In 2007, I was involved in a very minor car accident. I still got whiplash, though. WAD-1, it’s called: Whiplash Associated Disorder, level 1. The doctor who examined me told me to ice my neck, and gave me a short prescription for a muscle relaxant. Cyclobenzaprine. The pain got to be pretty intense, and the drugs made me woozy enough to pass out, so it was a rough few weeks after that.

I was hardcore into Taekwon-do at the time, and had taken a break to recover from my injury. As soon as I started to feel better, I started training again. In the middle of class one night, a move I’d done hundreds of times before went wrong. Something in my back hurt. A lot. I was frozen in pain as the class continued around me, until a friend noticed and helped me off the training floor.

That sharp pain in 2007 formed a muscle knot in my lower back to the left of my spine – a lump which remains in my back to this day.
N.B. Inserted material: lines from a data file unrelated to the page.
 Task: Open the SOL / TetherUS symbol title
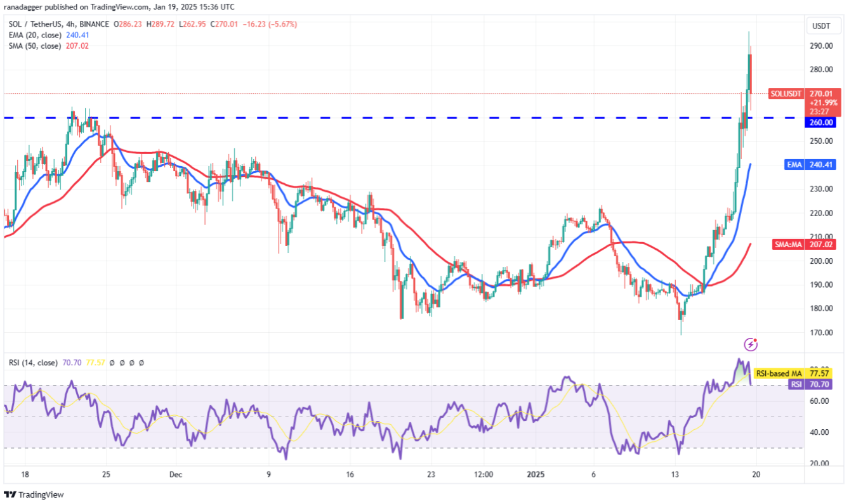(x=34, y=25)
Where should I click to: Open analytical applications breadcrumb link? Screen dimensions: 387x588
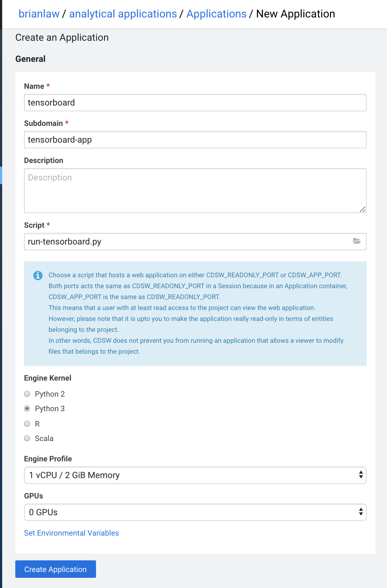point(123,14)
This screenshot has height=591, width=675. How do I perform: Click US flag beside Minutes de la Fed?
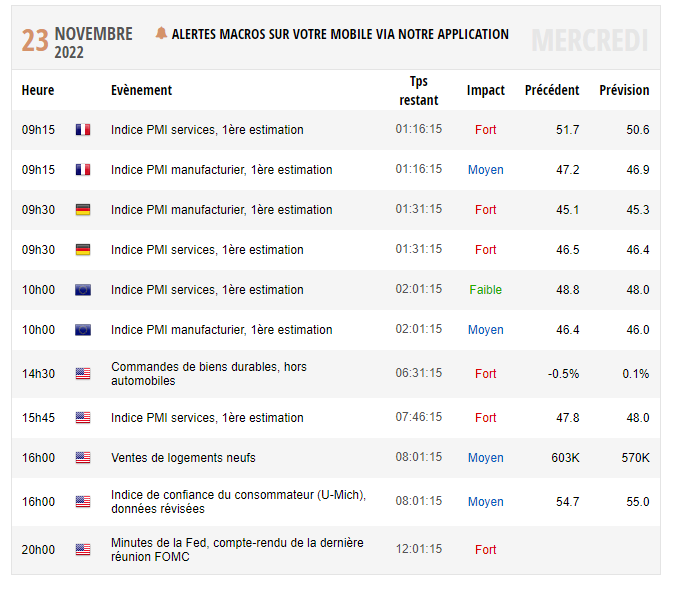(82, 550)

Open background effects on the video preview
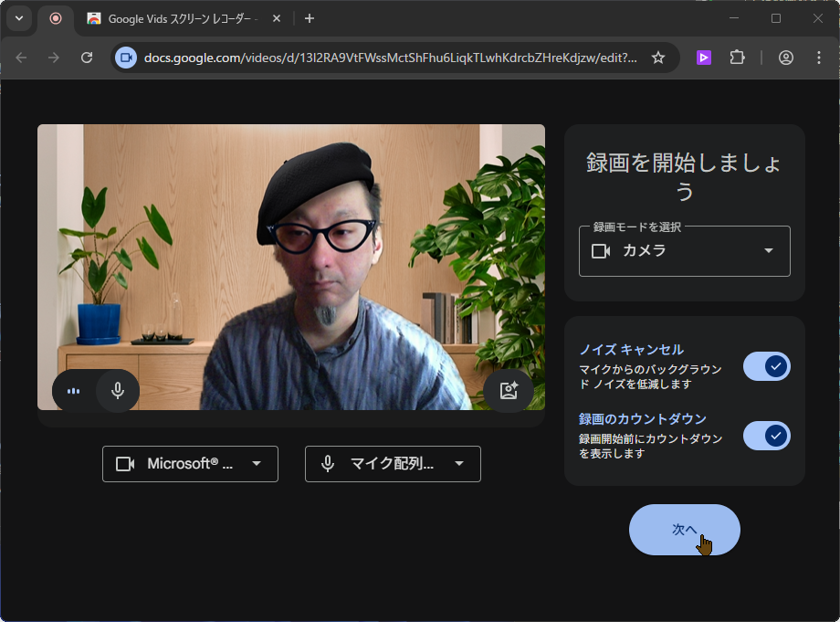click(509, 390)
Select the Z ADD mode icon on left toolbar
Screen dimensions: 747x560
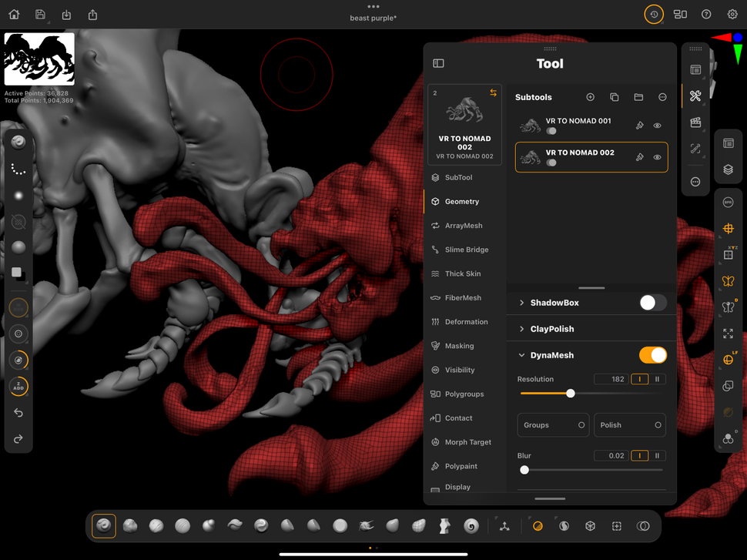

It varies in size, and on good days is pretty hard to find. On bad days, it’s the size of an egg and super painful.

And so began my struggle with myofascial pain syndrome, a chronic pain condition involving the muscles (myo) and muscular connective tissue (fascia). The basis of the pain comes from trigger points – basically “knots” in the muscle – that can spasm painfully, and can even create pain in other areas of the body, known as referred pain.

It started in my back, but it spread. You might have experienced something similar; you’ve got soreness in one part of your body, so you compensate – maybe you limp, or you use your non-dominant hand – which creates a stress on the compensating portion of your body. Or your shoulders hurt, and then your neck gets sore, and then you get a headache. My pain moved. Trigger points spasming in my lower back made my midback develop trigger points, and then my shoulders and neck (already primed by the previous whiplash injury).

Cyclobenzaprine stopped working. I was in a lot of pain, almost all the time. It put my stress levels through the roof. What I didn’t realize at the time was how heavily my stress levels would impact my condition. Continue reading “Why Sexist Comments Sometimes Make Me Smile”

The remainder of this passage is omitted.